It is interesting and depressing to see that as Obama calls for some kind of withdrawal or at least substantial cutbacks of the U.S. occupation of Iraq, at the same time he calls for escalation in Afghanistan. By doing this he hopes to ease the threat of vulnerability to accusations of weakness on "national security" and an un- or anti-American "cut and run" perspective. This has long been a problem for the Democrats, who have a mass populist constituency that would like some transfer of government resources to their pressing civilian needs.

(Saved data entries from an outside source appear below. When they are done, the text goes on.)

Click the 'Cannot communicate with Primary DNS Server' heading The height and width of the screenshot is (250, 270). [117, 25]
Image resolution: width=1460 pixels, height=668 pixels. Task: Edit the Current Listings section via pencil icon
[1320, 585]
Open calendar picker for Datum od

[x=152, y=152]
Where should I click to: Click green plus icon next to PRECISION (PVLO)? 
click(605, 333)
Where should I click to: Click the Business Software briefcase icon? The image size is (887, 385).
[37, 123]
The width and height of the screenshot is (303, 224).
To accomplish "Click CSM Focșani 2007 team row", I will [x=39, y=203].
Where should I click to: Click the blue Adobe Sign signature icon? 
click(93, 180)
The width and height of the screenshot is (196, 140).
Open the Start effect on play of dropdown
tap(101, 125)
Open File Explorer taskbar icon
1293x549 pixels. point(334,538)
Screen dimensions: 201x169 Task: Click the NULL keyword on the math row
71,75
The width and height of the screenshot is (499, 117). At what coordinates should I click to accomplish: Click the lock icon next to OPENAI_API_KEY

The establishment, including the mainstream media, therefore, keeps the pressure on to assure that the Democrats stay in line and the Democrats often compensate, even overcompensate, to demonstrate their integration into an imperialist worldview and weapons culture. Both Gore and Bush wanted a bigger military budget in 2000 (Nader, who wanted cuts, was marginalized). Both Hillary Clinton and Barack Obama on the campaign trail called for a larger army to meet U.S. "defense" needs. Now Obama wants us to take on a bigger commitment to violence. This will keep the arms cargo ships and planes busy and the bomb factories and plane and missile factories working at full capacity. Of course, those wanting infrastructure improvements and resources will have to wait and "hope" for a better future after our enemies are defeated and full hegemony and stability are established. They need a good dollop of "vision."
The law of conservation of the level of violence thus rests on the structure of power and its reflection in politics. If you want to compete in politics in the militarized America of today you can't scrimp on money for "national security" and you need to display a readiness to exercise a "muscular" foreign policy. If you call for reduced forces in one country, you must urge their increase in another. Keep those muscles in shape and bombs dropping.